The Department is one of the top Physics departments in the world. There is over 600 staff, and around 3000 students on courses and academics. The Cavendish Laboratory has a 1 GB link to the University data network and the “outside world” and internally, multi-Gb trunked connections to adjacent institutes. With 58 * 48-port switches and 6 multi-frequency wireless access points the Laboratory needs automated security.
As one of the worlds leading educational Physics laboratories, the University of Cambridge has research publications that are of interest to institutions and individuals all over the world. The different international research requirements necessitate massive bandwidth allowances at different times of the day, yet that information must be freely available 24 hours a day, seven days a week.
Not all interest in the University’s data is from legitimate sources however. The University of Cambridge’s status brings fame, and with that comes a certain amount of undesirable attention from individuals seeking to launch high profile attacks.
The challenge presented to the Physics department was how to monitor, assess and deal with un-authorized access attempts to potentially critical data, and at the same time allow freedom of access from around the world to research publications on an uninterrupted basis. All this without causing disruption to the 3000 students who use University bandwidth for educational and some recreational use.
Metropolitan Networks recommended PacketLogic from Netintact as an effective solution to this problem. Its advanced traffic shaping tools enabled the University to allocate bandwidth discriminately for its mission critical applications. Powerful deep packet inspection capabilities offered the much needed surveillance to identify inbound and outgoing traffic in real time on a full Layer 7 analysis, collecting statistics and shaping or blocking as required.
The University of Cambridge were overjoyed with the result. Ian Mackey, IT Manager explains: “Within one week we had identified and blocked no less
than 220 intrusion attempts – some using normally acceptable ports. We had tangibly increased the speed of network access. We had isolated existing un-authorised software installations. We had saved an estimated 12k on human resources that would have been necessary to investigate these potential intrusions and development time monitoring and investigating Layer 4-7 access.

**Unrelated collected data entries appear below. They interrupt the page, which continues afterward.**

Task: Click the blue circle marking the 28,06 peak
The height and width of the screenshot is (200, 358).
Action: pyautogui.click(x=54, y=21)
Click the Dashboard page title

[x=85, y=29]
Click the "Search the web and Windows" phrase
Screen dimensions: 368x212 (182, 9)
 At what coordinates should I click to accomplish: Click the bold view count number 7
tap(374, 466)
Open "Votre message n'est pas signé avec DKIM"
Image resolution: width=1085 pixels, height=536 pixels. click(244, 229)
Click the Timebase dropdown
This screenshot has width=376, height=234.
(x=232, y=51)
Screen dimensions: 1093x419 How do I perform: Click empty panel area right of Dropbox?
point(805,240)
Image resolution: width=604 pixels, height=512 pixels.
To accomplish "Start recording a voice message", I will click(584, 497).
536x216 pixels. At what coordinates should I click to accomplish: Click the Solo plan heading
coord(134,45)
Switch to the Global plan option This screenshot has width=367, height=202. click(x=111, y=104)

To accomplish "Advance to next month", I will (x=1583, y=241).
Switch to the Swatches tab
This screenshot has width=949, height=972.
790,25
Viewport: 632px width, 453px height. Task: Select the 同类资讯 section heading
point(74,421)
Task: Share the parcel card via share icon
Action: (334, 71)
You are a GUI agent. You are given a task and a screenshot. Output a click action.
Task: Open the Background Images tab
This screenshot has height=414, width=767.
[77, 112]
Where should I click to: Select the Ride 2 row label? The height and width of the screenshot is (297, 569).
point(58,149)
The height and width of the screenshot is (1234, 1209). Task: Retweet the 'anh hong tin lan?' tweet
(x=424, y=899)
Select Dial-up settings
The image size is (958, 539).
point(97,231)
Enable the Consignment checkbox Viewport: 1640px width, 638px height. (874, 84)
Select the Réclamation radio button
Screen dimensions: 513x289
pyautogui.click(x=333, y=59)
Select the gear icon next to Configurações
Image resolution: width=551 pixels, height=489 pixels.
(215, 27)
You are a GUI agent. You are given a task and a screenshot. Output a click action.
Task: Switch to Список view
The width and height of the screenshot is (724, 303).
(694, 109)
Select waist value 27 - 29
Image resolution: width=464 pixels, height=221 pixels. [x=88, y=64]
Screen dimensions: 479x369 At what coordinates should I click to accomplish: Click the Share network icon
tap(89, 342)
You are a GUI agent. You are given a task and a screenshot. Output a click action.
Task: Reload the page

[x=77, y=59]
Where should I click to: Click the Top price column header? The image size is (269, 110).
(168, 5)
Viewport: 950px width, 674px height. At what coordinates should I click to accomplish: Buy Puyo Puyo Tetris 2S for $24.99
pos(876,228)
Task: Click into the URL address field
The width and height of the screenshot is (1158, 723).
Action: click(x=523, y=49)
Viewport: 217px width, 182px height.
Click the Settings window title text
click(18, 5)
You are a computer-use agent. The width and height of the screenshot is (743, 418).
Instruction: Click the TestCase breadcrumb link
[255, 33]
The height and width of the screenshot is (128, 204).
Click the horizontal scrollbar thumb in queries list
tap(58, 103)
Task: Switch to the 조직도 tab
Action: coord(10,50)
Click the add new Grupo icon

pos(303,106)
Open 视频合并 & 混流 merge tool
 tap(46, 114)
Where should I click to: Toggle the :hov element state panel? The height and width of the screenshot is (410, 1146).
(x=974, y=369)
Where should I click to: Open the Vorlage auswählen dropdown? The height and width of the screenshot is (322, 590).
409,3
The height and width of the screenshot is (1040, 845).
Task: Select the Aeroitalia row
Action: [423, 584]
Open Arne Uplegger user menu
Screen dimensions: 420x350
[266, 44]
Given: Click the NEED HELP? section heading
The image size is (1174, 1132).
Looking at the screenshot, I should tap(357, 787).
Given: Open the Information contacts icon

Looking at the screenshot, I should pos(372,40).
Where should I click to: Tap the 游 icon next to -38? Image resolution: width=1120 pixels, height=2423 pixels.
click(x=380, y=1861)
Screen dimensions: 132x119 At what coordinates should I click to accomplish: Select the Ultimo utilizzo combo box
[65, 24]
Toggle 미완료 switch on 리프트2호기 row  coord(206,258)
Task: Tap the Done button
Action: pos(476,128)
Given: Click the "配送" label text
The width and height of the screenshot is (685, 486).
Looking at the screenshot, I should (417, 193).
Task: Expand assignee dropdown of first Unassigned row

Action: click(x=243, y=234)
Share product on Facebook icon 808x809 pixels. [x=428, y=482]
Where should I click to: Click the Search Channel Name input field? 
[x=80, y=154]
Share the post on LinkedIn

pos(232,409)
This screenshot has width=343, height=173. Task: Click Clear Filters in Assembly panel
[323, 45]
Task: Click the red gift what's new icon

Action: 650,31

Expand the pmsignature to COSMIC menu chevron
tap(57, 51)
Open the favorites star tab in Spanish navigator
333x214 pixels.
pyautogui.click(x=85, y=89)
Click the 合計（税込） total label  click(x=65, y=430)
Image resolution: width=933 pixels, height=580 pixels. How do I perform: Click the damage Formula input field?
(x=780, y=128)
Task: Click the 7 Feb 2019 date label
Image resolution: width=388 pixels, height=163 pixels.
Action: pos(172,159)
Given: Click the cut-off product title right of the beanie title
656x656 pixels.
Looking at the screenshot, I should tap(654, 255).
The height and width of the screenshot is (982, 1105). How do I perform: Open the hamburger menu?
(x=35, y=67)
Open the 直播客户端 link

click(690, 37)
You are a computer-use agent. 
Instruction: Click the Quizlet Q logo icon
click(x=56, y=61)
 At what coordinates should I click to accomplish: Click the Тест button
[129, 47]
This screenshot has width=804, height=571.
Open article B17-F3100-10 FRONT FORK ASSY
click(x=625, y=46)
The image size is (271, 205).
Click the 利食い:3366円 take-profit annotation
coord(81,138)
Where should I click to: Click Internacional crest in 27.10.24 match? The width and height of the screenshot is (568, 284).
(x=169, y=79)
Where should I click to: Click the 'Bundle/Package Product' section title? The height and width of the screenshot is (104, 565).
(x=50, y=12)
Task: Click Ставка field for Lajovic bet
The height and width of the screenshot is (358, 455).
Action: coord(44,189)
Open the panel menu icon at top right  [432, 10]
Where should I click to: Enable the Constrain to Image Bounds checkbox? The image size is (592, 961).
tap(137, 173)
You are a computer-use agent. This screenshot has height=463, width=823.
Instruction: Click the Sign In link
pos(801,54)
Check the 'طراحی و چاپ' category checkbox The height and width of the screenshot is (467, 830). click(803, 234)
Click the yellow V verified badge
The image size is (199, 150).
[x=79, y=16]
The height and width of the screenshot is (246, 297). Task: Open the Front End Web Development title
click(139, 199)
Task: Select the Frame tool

“By the end of the month I was able to present a breakdown of bandwidth use and abuse to the various management committees and demonstrate graphically how the network could be improved.
“We have since been able to utilize the PacketLogic with our IT intranet (primarily comprising of Extreme switches) to allow automated bandwidth allocations and QoS for specific research groups (averaging 380Tb data transfer) with no impact on other users.
“We have been able to maintain a high level of security even in high-bandwidth usage on normally innocuous traffic like port 80, 21, 23, 8080, etc and more especially secured or encrypted traffic on ports 443, 22, etc.”
It does what it says on the tin … and more. Restricting what shouldn’t be there, assisting what should, providing essential network management information and statistics of detailed packet-contents. “With Metropolitan Networks knowledge and assistance I have managed to condense what would have taken around eight hours a week into literally a 20 minute job.”